Print journalism is dead, ha!

Hello reader. If we haven’t already acquainted ourselves, I’m the digital age of information. I stream, tweet and tag. I give you the quick and dirty, the obsessive-compulsive and follow-this-link news that gives you more information than you needed – assuming your brain can filter through the pop-up and flashing banner advertisements. I’m here to provide for you the neurotic need of checking three news organizations’ websites before you’re satisfied with the end result, and best of all, I’m free.

In 2007, a group of political editors and journalists working for The Washington Post saw this digital-age persona as a friend. While some writers procrastinated their future requirement of creating video or posting additional content in a blog, the journalists who grabbed the new media and slugged it over their shoulders are now working for the web’s most entertaining political website: Politico.

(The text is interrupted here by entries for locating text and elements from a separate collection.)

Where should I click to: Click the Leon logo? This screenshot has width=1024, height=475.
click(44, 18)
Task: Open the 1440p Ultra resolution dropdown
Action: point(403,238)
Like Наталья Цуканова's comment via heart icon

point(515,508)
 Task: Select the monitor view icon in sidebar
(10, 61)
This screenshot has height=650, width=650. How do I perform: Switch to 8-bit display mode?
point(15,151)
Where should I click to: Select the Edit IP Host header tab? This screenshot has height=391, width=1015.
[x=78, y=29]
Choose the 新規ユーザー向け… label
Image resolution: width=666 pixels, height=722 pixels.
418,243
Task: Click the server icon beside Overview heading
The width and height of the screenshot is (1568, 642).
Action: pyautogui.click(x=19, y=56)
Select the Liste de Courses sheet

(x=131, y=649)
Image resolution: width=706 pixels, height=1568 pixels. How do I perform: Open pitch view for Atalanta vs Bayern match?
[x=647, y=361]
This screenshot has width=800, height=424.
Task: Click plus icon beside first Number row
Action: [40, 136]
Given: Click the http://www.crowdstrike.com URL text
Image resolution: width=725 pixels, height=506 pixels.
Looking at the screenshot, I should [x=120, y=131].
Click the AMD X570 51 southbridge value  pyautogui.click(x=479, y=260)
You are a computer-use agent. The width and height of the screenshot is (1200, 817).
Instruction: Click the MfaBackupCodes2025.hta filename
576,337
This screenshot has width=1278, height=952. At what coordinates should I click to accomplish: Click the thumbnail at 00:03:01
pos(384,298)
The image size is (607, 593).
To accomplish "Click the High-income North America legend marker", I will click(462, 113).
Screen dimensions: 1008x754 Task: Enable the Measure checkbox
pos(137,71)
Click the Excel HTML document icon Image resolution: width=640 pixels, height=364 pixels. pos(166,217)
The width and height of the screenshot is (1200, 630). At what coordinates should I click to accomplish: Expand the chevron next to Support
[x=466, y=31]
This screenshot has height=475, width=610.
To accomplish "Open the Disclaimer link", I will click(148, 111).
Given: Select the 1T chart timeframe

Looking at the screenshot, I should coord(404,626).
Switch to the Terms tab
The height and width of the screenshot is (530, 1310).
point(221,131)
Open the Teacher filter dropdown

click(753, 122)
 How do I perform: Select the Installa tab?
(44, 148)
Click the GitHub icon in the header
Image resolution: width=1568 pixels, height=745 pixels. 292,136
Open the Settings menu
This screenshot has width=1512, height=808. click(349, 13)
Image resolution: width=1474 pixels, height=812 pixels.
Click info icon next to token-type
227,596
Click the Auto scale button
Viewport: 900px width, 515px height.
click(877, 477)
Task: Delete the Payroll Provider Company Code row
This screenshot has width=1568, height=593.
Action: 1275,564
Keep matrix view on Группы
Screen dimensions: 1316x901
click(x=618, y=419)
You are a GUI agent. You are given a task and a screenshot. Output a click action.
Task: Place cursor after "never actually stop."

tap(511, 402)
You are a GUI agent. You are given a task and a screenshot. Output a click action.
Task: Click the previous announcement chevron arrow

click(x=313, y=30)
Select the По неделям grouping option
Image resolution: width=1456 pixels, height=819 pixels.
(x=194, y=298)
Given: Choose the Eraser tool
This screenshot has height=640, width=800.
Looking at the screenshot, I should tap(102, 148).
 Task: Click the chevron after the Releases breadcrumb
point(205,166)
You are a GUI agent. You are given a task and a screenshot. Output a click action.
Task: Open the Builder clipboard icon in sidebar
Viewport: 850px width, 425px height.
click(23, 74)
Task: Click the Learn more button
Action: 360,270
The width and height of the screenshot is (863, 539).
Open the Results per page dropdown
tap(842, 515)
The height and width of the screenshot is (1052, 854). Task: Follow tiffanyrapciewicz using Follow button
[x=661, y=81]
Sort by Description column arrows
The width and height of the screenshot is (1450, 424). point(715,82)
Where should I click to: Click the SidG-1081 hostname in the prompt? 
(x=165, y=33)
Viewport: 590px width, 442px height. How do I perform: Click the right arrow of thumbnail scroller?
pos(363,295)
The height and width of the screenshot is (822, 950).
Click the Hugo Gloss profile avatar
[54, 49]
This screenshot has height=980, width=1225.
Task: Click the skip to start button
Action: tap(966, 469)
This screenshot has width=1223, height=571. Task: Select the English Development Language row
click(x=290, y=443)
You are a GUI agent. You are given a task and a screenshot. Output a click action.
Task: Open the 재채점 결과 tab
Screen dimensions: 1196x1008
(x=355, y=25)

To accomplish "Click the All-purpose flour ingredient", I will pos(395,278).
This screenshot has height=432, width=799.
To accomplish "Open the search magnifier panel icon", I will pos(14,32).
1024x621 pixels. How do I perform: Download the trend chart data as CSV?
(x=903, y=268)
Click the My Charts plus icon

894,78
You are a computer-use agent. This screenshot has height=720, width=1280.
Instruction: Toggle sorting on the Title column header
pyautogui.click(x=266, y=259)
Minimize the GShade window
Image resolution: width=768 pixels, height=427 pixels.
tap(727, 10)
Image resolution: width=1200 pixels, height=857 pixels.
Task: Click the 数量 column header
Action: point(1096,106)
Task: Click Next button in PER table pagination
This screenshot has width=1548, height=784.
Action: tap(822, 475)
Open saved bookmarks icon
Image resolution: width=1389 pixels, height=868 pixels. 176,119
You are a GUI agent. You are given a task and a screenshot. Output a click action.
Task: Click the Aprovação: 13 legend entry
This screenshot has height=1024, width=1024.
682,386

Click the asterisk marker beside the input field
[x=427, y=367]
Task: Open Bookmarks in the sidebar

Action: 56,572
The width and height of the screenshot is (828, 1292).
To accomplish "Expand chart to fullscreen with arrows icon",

What’s even more surprising to our morbid opinion on the downfall of print journalism is that this news organization is making money – and I bet that’s making some of the still-employed journalists shift uncomfortably in their seat.

Politico likes to call themselves a web-based news organization that just happens to own a paper. On a recent trip to Washington D.C., I saw most of those papers gone by mid-afternoon; you were lucky to get one at all. Their system’s not perfect (i.e. pushing the Obama administration’s goals to the forefront, inexperienced yahoos running around with cameras), but they’ve mastered the one question print newspapers are struggling to answer: What do you want to read?

What do you want, you spoiled brats of constant-update, breaking-news junkies? How do I make you pay attention to the important stuff you need to know? Editors and publishers are sweating at their neck collars trying to figure it out.

As one of those zombie, need-news-now consumers, I would venture to answer your question with a simple request: stop fighting your readers.

Print journalism cannot compete because it has lost its goals. The few who are still surviving serve a special need, whether it’s a hyper-local daily paper in a small town or an alternative weekly the hipsters turn to for band interviews. But how can you expect to be a daily statewide paper trying to serve the same goal when you’ve chopped up your newsroom and continue to play a pity card how your profession is dying? It’s sink or swim, boys, and if you’re not at least making a splash in the water, how do you expect to overcome the waves?

I’ve talked to too-many jaded reporters who see the internet as the apocalypse of news, and what’s even more ironic, is the man who is destroying unbiased information is the one trying to sustain print journalism. Engrossed in swallowing the New York Times and pushing right-wing pundits to celebrity status, Rupert Murdoch has launched the city edition in the Wall Street Journal for New York.

If you’re feeling unemployable lately, come and hang out with the new journalists joining the jungle with some valuable tools.

Oh, and have you met my new friend, multimedia?